# [任务列表]
a) 请用两句话概括时序数据分析代码所做的处理。
b) 接着时序数据分析代码最后一行往下续写，把后面的部分补充完整。

# [所附文本]
数据分析-时序序列、调频、补值

# -*- coding:utf-8 -*-
from datetime import datetime
import json
import numpy as np
import pandas as pd
import matplotlib.pyplot as plt



ResultData = "[\"[\\\"asset-8nmfb4hb\\\",0,0,\\\"2022-04-28 15:57:00.000\\\"]\",\"[\\\"asset-8nmfb4hb\\\",0,0,\\\"2022-04-28 15:56:30.000\\\"]\",\"[\\\"asset-8nmfb4hb\\\",0,1,\\\"2022-04-28 15:56:00.000\\\"]\",\"[\\\"asset-8nmfb4hb\\\",0,0.3333333,\\\"2022-04-28 15:55:30.000\\\"]\"]"
ResultSchema = "[\"{\\\"Name\\\":\\\"c_deviceid\\\",\\\"Type\\\":\\\"String\\\"}\",\"{\\\"Name\\\":\\\"integer1\\\",\\\"Type\\\":\\\"Int64\\\"}\",\"{\\\"Name\\\":\\\"float1\\\",\\\"Type\\\":\\\"Float32\\\"}\",\"{\\\"Name\\\":\\\"c_time\\\",\\\"Type\\\":\\\"DateTime64(3, 'Asia/Shanghai')\\\"}\"]"


def lists_format_to_json(ResultSchema, ResultData):
    # 字符串数据格式化
    result_data = json.loads(ResultData)
    result_schema = json.loads(ResultSchema)
    # print(result_data)
    # print(result_schema)

    # 取出表结构字段
    key_schema = []
    for schema in result_schema:
        # unicode码点str转bytes流str(python默认处理的对象是bytes流str)
        #key_schema.append(schema.encode('utf-8'))
        schema = json.loads(schema)    # 把字符串直接序列化
        key_schema.append(schema['Name'])

    #print(key_schema)

    # 数据跟表头一一对应
    data_schema = []
    for data in result_data:
        data = json.loads(data)
        key_data = {}
        for i in range(0, len(key_schema)):
            key_data[key_schema[i]] = data[i]
        data_schema.append(key_data)
    print('data_schema:',data_schema)
    return data_schema


def generate_sequence_data(data_schema, c_time, key):
    # 生成时间序列数据
    index = []
    value = []
    for data in data_schema:
        # 字符串类型str转换为dateTime类型
        p = data[c_time]
        dateTime_p = datetime.strptime(p, '%Y-%m-%d %H:%M:%S.%f')
        #print(dateTime_p)
        index.append(dateTime_p)
        value.append(data[key])

    index.reverse()
    #print(index)
    value.reverse()

    sequence_data = pd.Series(value, index=index)

# [所附资料]
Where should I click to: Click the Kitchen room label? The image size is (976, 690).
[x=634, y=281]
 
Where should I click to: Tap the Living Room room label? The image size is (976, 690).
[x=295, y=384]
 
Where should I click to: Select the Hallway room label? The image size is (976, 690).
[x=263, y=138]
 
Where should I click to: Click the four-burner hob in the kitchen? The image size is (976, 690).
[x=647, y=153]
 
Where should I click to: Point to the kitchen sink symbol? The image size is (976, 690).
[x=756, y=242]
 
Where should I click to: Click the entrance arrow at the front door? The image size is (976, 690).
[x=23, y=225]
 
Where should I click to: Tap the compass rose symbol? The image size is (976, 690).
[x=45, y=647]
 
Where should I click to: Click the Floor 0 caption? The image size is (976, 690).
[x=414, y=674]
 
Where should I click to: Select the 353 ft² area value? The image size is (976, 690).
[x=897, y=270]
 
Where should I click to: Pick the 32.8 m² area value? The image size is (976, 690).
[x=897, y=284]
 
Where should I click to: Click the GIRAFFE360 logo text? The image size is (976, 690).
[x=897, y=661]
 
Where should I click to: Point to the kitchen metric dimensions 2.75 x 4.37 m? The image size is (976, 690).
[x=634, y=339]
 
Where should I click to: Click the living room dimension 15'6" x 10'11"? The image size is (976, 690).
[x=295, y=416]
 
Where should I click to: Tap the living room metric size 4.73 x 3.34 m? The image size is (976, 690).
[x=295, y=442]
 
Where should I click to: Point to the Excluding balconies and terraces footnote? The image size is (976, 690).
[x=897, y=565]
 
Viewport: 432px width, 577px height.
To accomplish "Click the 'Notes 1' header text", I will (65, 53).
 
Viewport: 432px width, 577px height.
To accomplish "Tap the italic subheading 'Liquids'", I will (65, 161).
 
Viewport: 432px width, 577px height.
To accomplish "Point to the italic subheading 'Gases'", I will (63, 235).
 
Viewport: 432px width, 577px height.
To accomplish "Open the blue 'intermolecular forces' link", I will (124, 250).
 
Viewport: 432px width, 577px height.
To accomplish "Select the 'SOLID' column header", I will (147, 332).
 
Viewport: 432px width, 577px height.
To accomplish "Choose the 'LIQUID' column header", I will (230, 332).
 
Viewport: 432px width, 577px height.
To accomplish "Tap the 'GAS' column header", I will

# [答案如下]
a) 代码先定义设备数据字符串和表结构字符串，再用函数 lists_format_to_json 把它们解析为 JSON，将每条数据与表结构中的字段名一一对应，生成字典列表。随后，函数 generate_sequence_data 把时间字符串转换为 datetime 类型作为索引，取出指定字段的值，将索引和值都倒序后构造成 pandas 的 Series 时间序列。

b)
    print('sequence_data:',sequence_data)
    return sequence_data


def adjust_time_frequent(sequence_data, frequent):
    """
    H	hourly frequency
    T, min	minutely frequency
    S	secondly frequency
    :param sequence_data: 时间序列数
    :param frequent: 调频间隔
    :return:
    """
    frequent_data = sequence_data.asfreq(frequent)
    print('frequent_data:',frequent_data)
    return frequent_data


def fill_front_data(frequent_data):
    front_data = frequent_data.fillna(method="ffill")
    print('front_data: ', front_data)

def fill_back_data(frequent_data):
    back_data = frequent_data.fillna(method="bfill")
    print('back_data: ', back_data)


def draw_picture():
    v = np.random.randn(20)
    tx = pd.Series(v)
    tx.index = pd.date_range('2018-12-01', periods=20, freq="d")
    # print "tx", "-" * 20, "\n", tx
    rm = tx.rolling(window=5, center=False).mean()
    rm.plot()
    tx.plot()
    plt.show()

if __name__ == '__main__':
    data_schema = lists_format_to_json(ResultSchema, ResultData)
    c_time = 'c_time'
    key = 'float1'
    sequence_data = generate_sequence_data(data_schema, c_time, key)
    #print('-----------------')
    # print(sequence_data['2022-04-28 15:57:00.000'])
    frequent = '15S'
    frequent_data = adjust_time_frequent(sequence_data, frequent)
    fill_front_data(frequent_data)
    fill_back_data(frequent_data)
    draw_picture()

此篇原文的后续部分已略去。